[Stored items]
*****

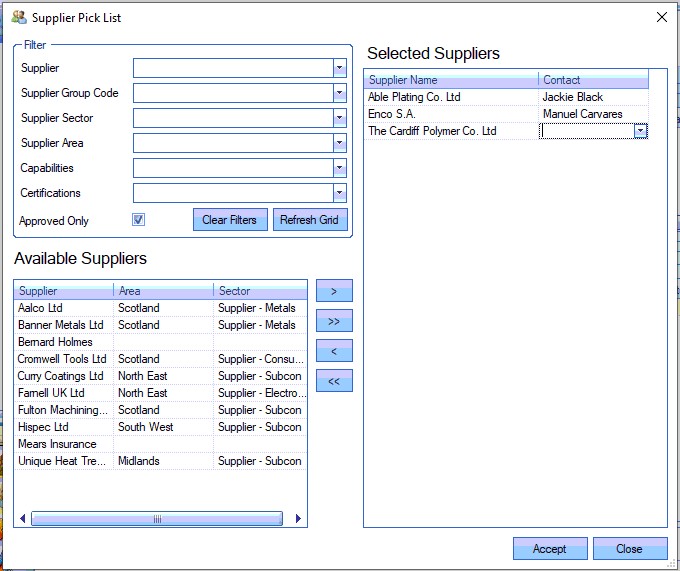680x571 pixels.
Task: Click the remove selected supplier '<' button
Action: point(334,351)
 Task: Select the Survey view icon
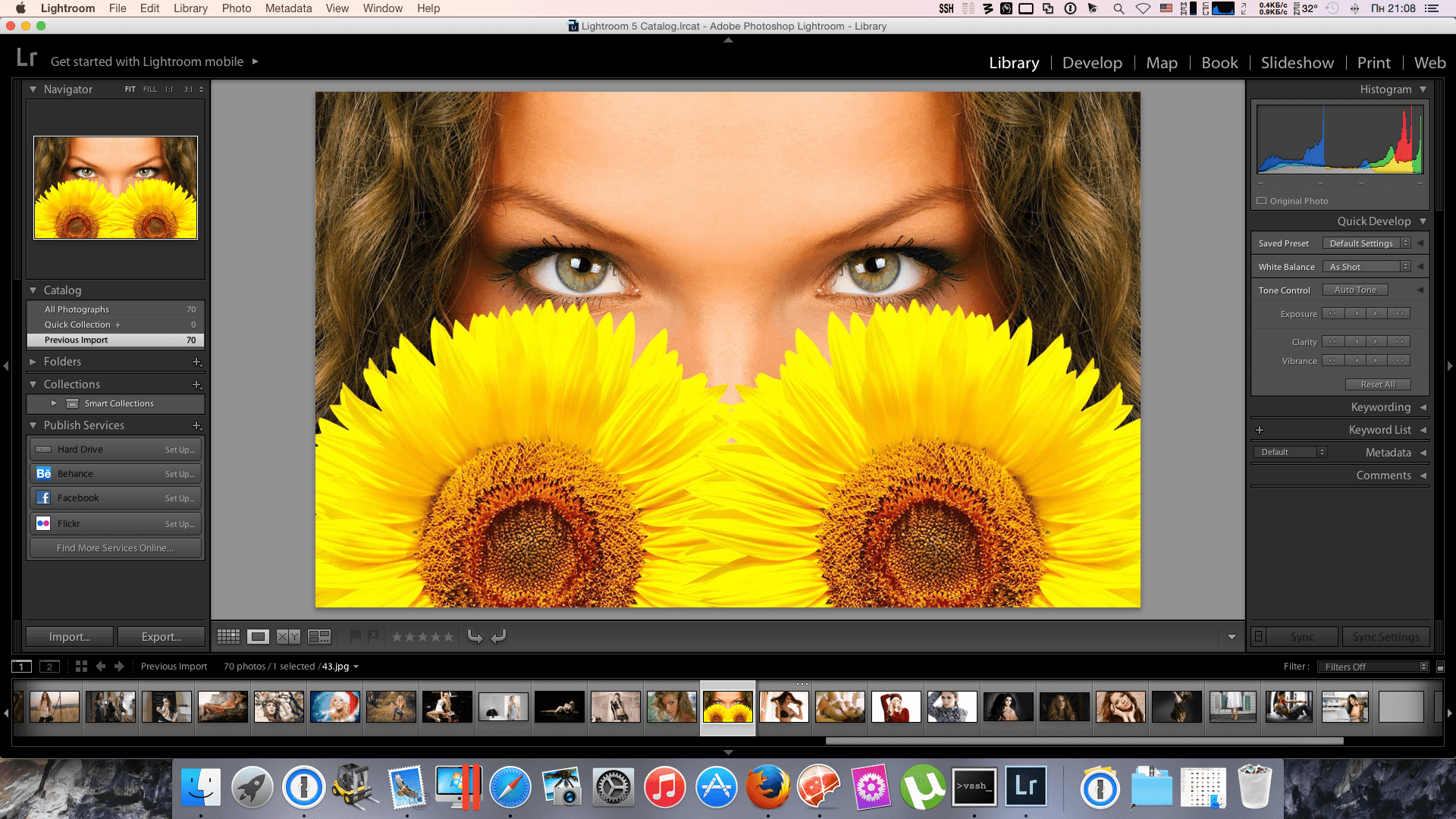[x=319, y=636]
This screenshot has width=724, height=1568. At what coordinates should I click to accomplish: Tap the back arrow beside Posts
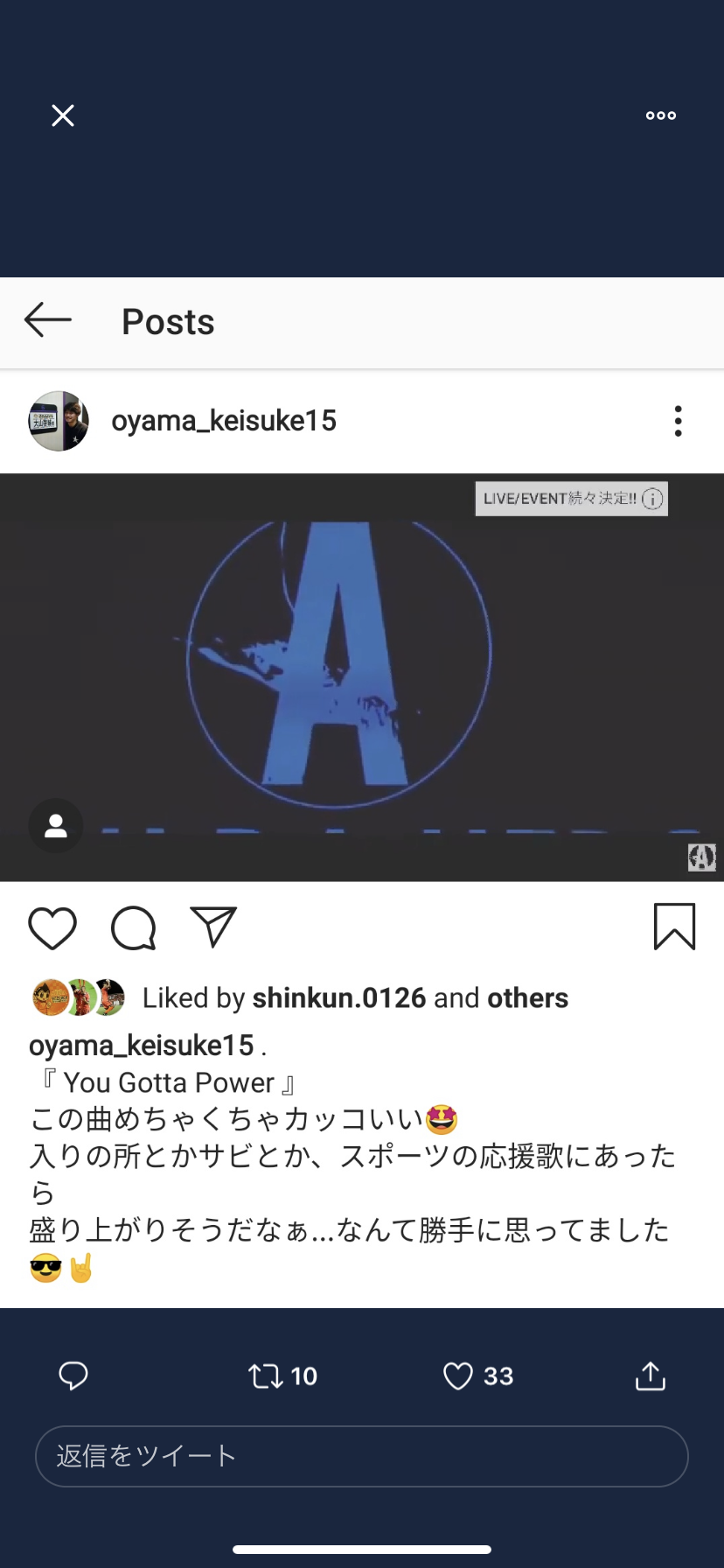coord(48,320)
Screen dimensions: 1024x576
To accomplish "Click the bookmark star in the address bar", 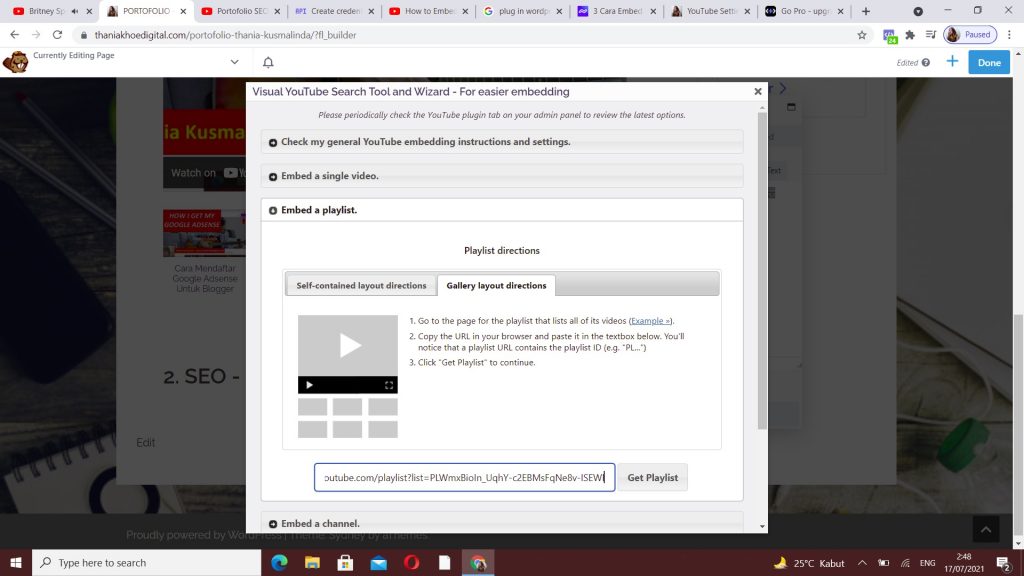I will coord(860,33).
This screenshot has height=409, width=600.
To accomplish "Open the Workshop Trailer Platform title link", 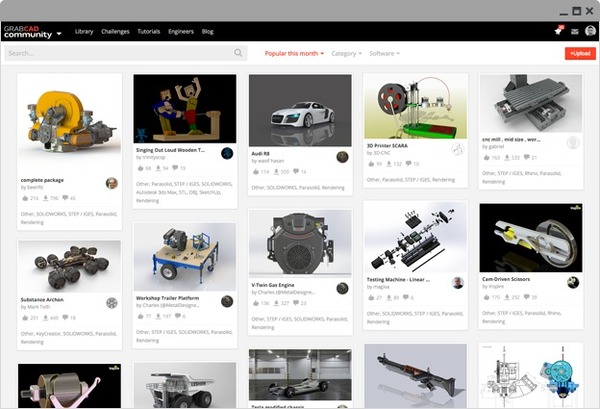I will pos(168,298).
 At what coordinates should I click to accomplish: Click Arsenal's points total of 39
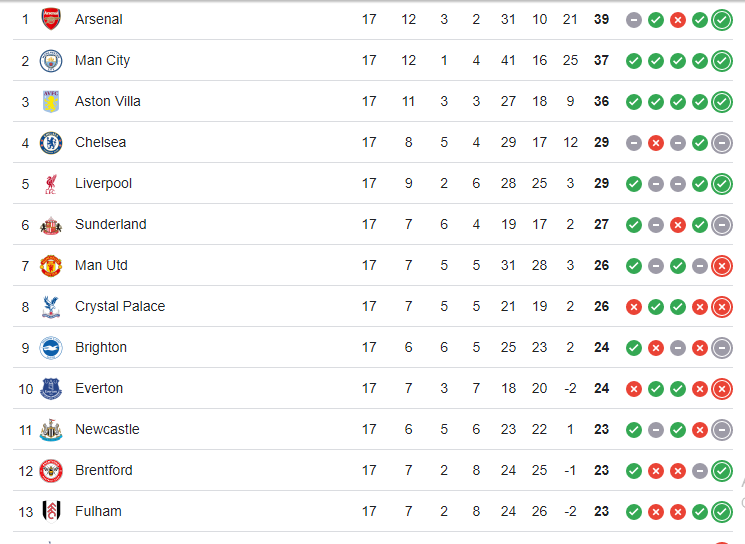[x=601, y=19]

*****

* **What the exercise asks**
Find the line containing "At what coordinates should I click to accomplish: Click" in the records above and restate it, and each line after it through the end, word for word, dropping the pictures.

* **Reply to the exercise**
 At what coordinates should I click to accomplish: Click Arsenal's points total of 39
[x=601, y=19]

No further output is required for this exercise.